What this task involves: Copy out every line of the items below word for word, leaving out the pictures.

Records for this task:
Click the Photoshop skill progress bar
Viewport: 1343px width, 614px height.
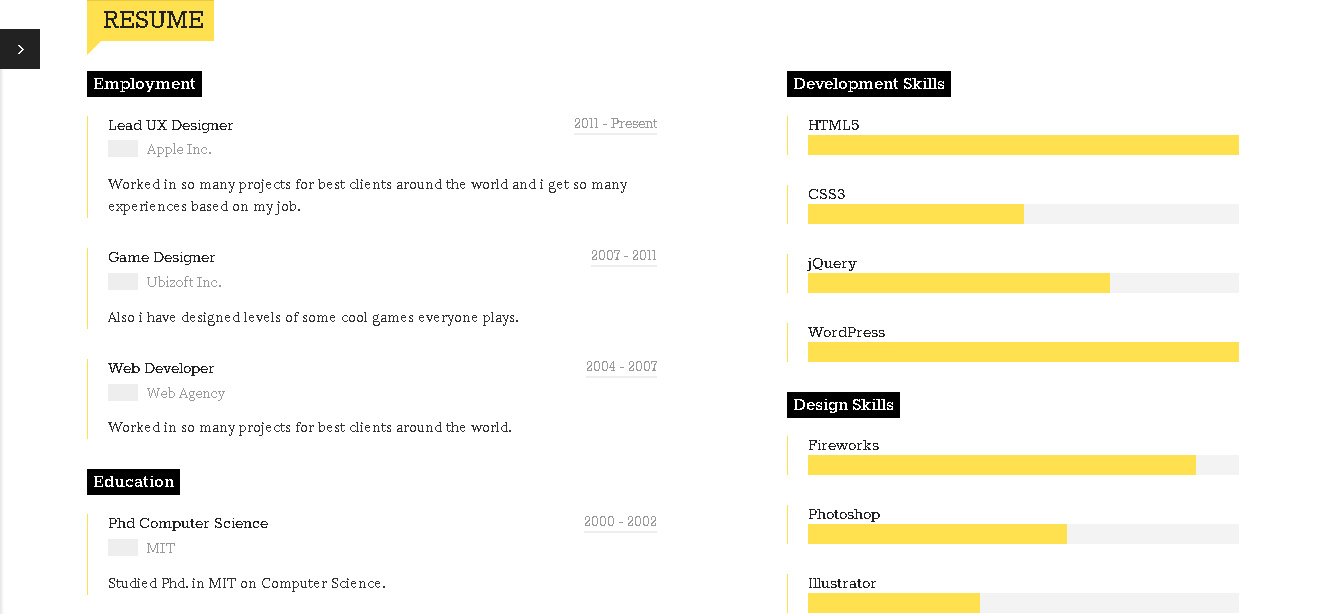tap(1023, 534)
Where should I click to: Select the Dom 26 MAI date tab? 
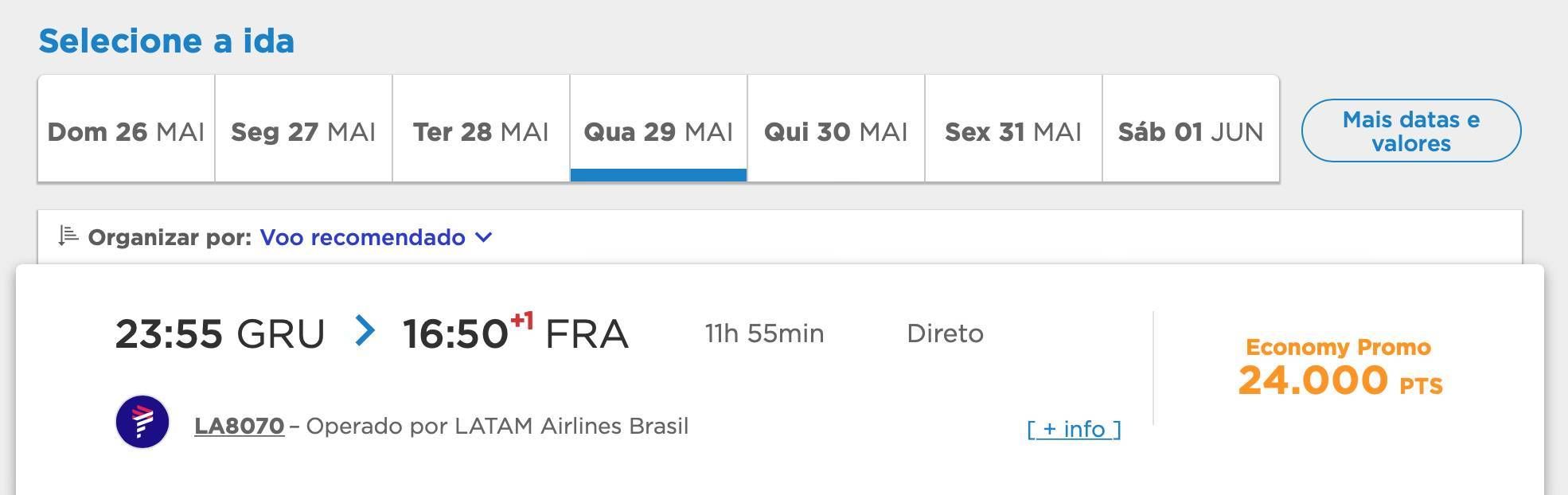127,131
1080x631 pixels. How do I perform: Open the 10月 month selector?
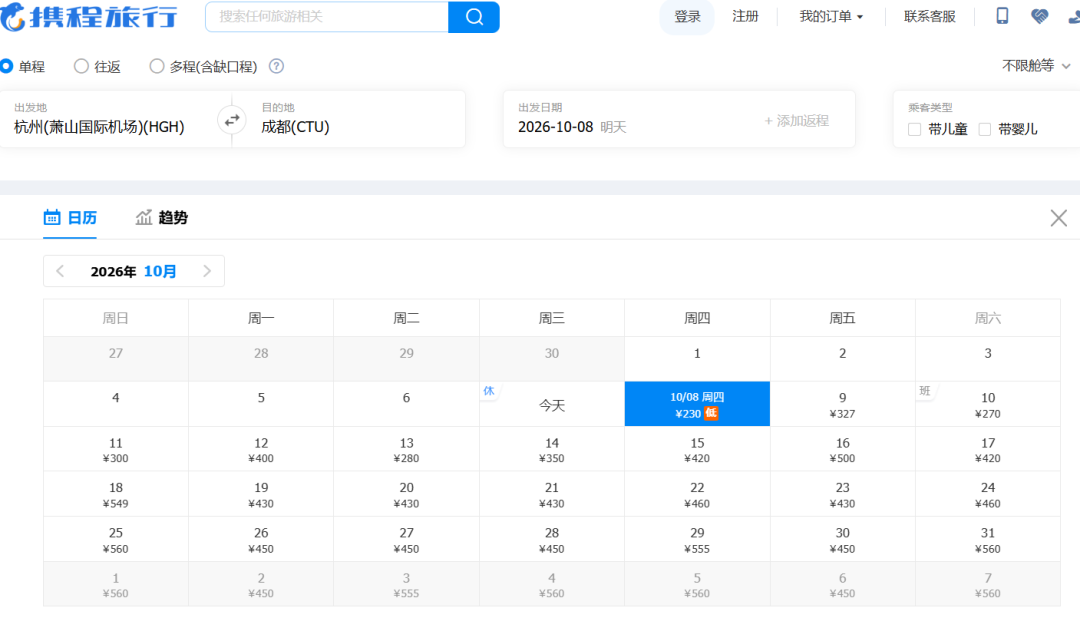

Result for this task:
Click the Photoshop skill progress bar
Viewport: 1343px width, 614px height.
tap(1023, 534)
Where should I click to: Select the Dom 26 MAI date tab? 
127,131
1080x631 pixels. How do I perform: Open the 10月 month selector?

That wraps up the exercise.